**MATERIAL FOR THIS EXERCISE**
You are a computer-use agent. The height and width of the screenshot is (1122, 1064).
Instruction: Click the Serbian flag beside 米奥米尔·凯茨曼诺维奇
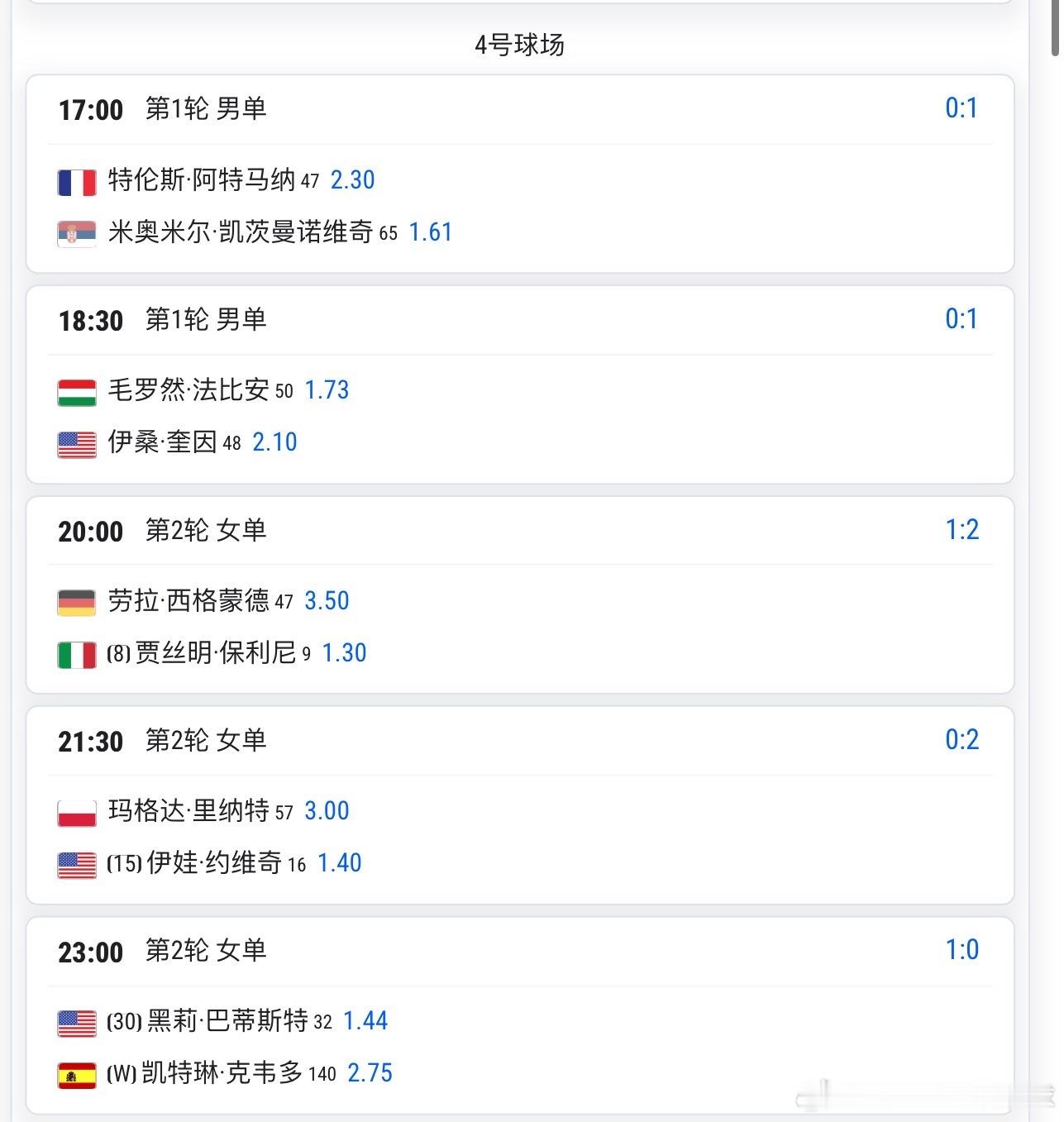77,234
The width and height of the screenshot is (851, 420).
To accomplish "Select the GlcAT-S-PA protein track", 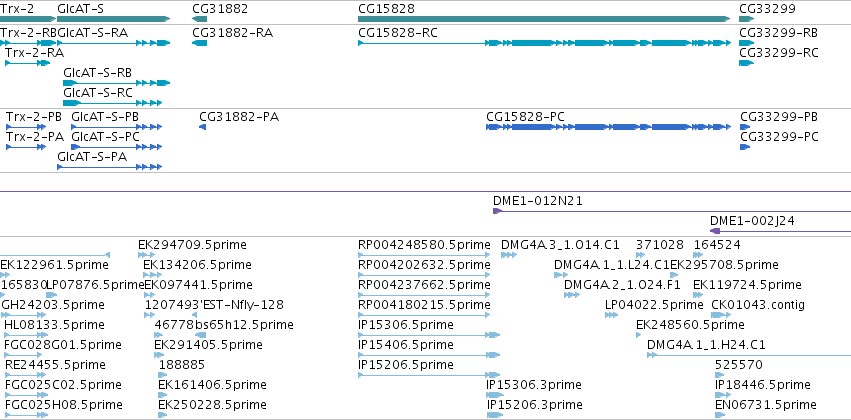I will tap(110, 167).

==

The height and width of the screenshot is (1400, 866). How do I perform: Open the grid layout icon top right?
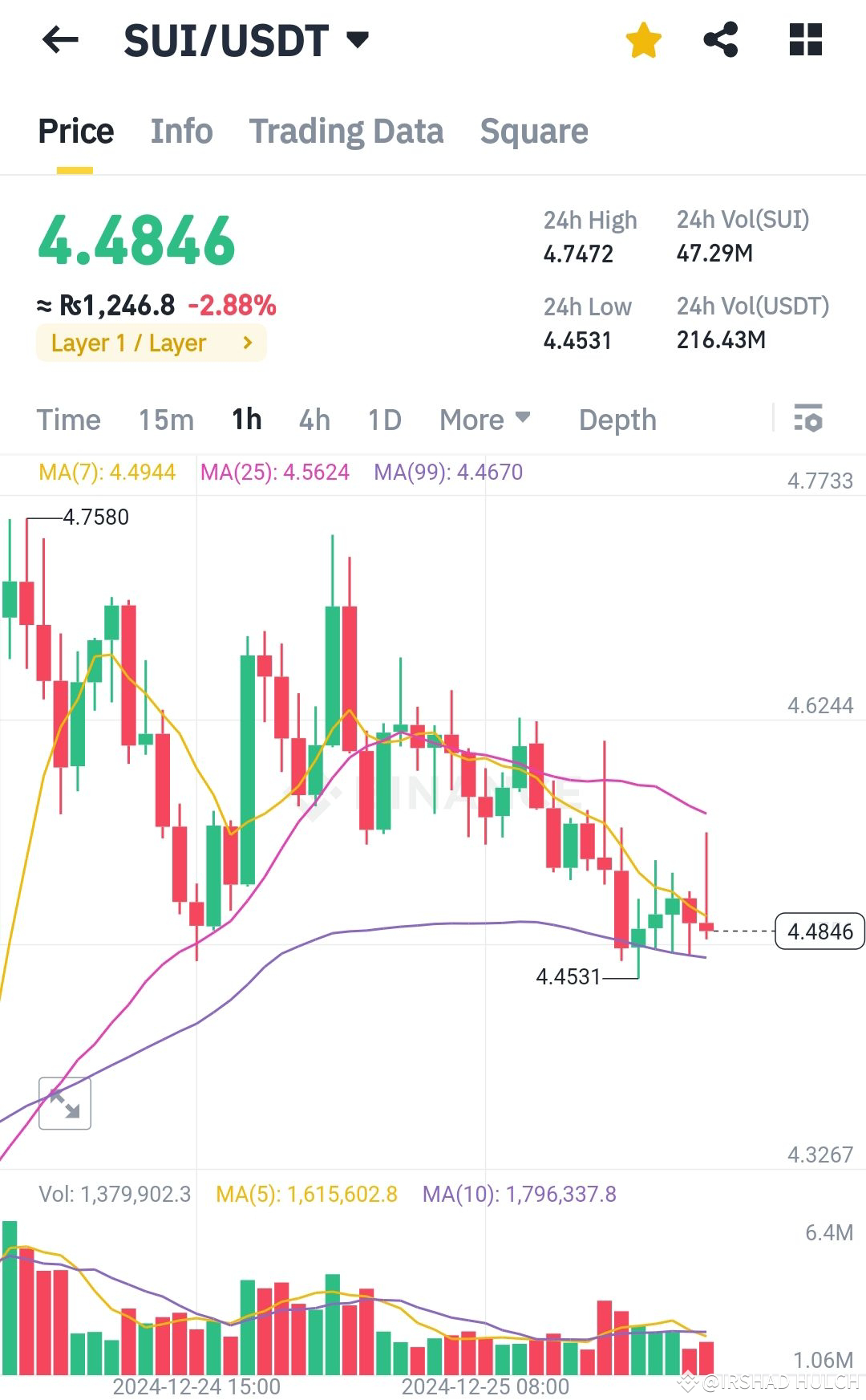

**HOW TO COMPLETE THIS TASK**
Which lines of the material contain the string "screenshot"? List each of them.

**ANSWER BOX**
You are a computer-use agent. The height and width of the screenshot is (1122, 1064).
The width and height of the screenshot is (851, 420).
The height and width of the screenshot is (1400, 866). How do I perform: Open the grid layout icon top right?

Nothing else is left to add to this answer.